If James Marsters is now a slightly chubby-faced middle-aged dude who says “I love you, Son” in a Nutra-Sweet voice all the time, does that make me too old for leather pants? It does, right? Damn. Marsters, you had one job, my man. One. To be deathlessly post-punk gorgeous and flapping around Sunnydale with an afghan shielding your Billy Idol blond head from the SoCal sun. I mean…
As you may have gathered, I just watched Season Two of Marvel’s Runaways. Season One received a fair number of positive reviews (including not one but two from Paste), which baffled me. I want to be fair. So let me start by saying that every four or five episodes, there’s some kind of cool transition, thoughtful montage, or funny line, or a chord in the score that kind of reminds me of mid-career Peter Gabriel.
That’s pretty much it.
Now, I have a burning question. How do half a dozen teenagers, holed up in an “abandoned mansion” in Griffith Park (like that’s a thing) manage to have fully stocked wardrobes, not to mention enough makeup to tart up an entire Siouxie and the Banshees concert?
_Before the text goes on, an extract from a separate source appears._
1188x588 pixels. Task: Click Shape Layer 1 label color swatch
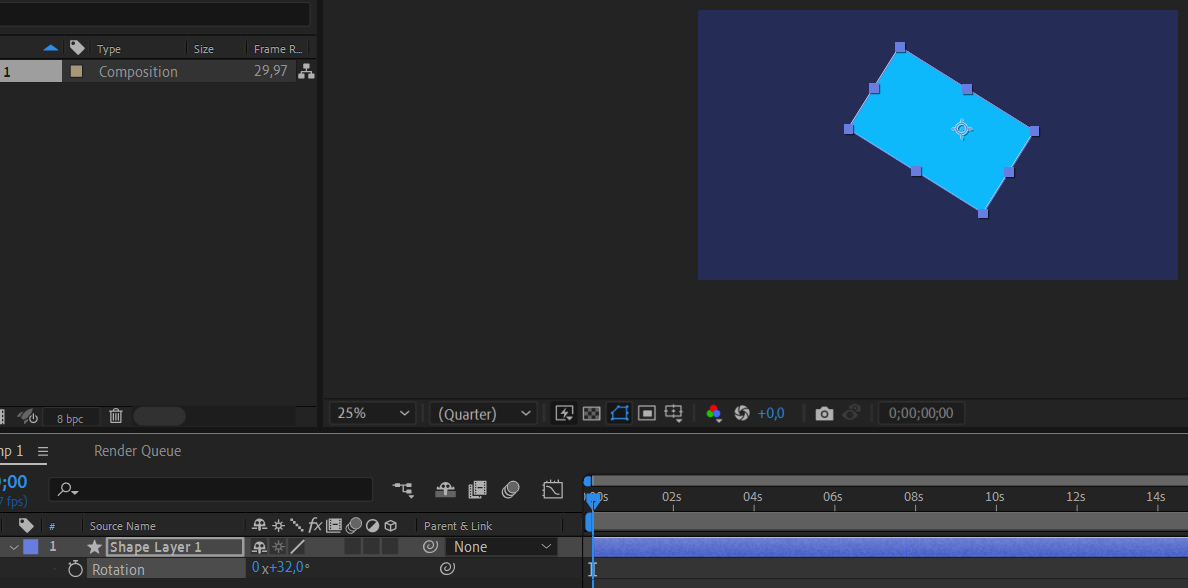(31, 547)
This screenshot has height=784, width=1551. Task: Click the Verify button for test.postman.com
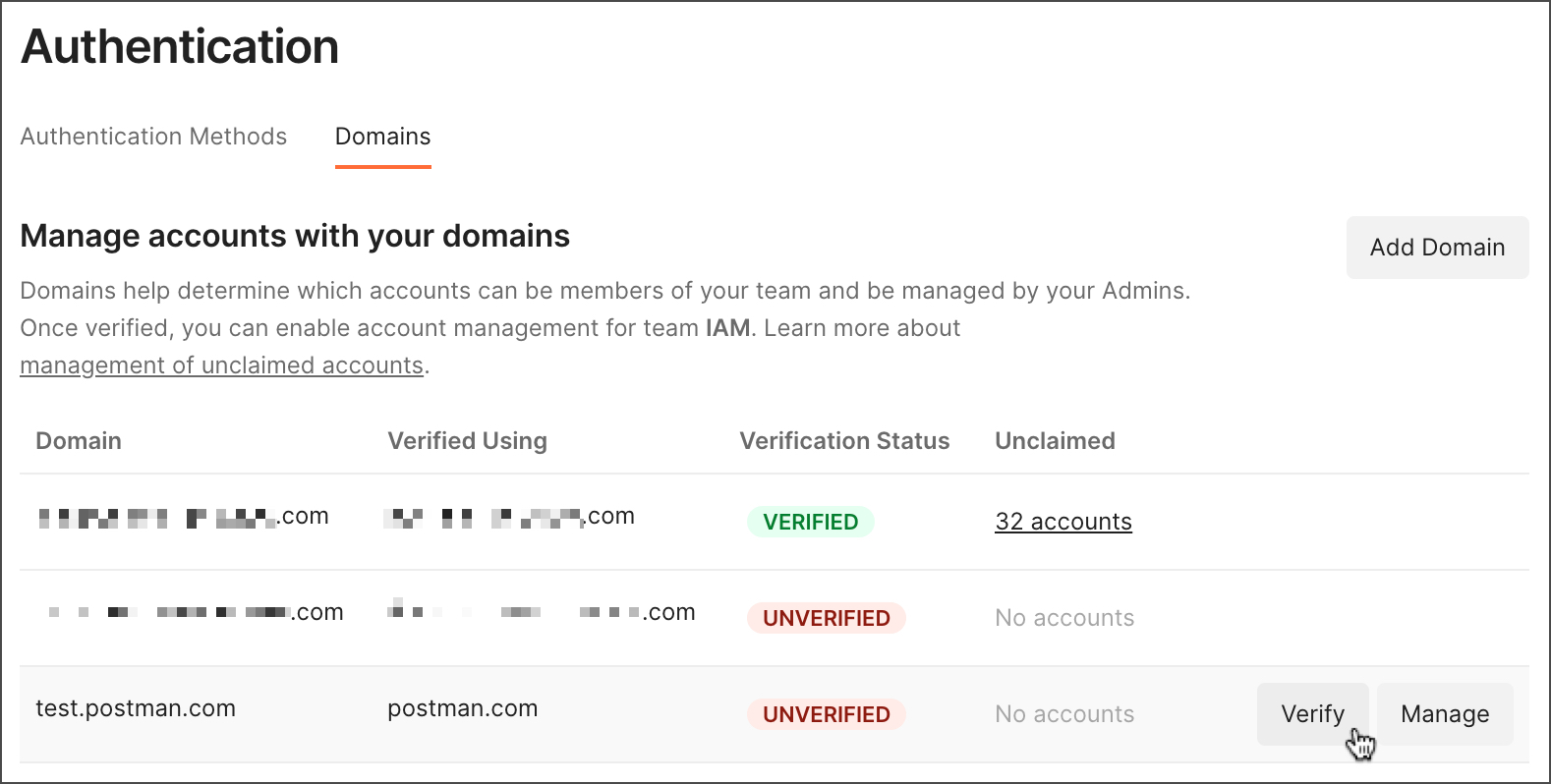(1312, 713)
For what it’s worth, I’m not usually one of those people who starts doing geometry to calculate how “realistic” it was that Danaerys Targaryen got all the way north of the wall in just a couple of hours (if you are that person, needless to say, you have my total respect). I accept that a TV series based on a comic about teens with superpowers is going to turn on suspension of disbelief, metaphors, and a certain insouciant attitude toward classical physics. No prob. So when I am reduced to complaining about how that dusty manse is conveniently supplied with full complements of purple hair dye, black lip liner, satin chokers, and flower-child flares in the right size, even though these kids can’t get their meathooks on, you know, meat? Trust me, that suggests it has become legitimately intrusive.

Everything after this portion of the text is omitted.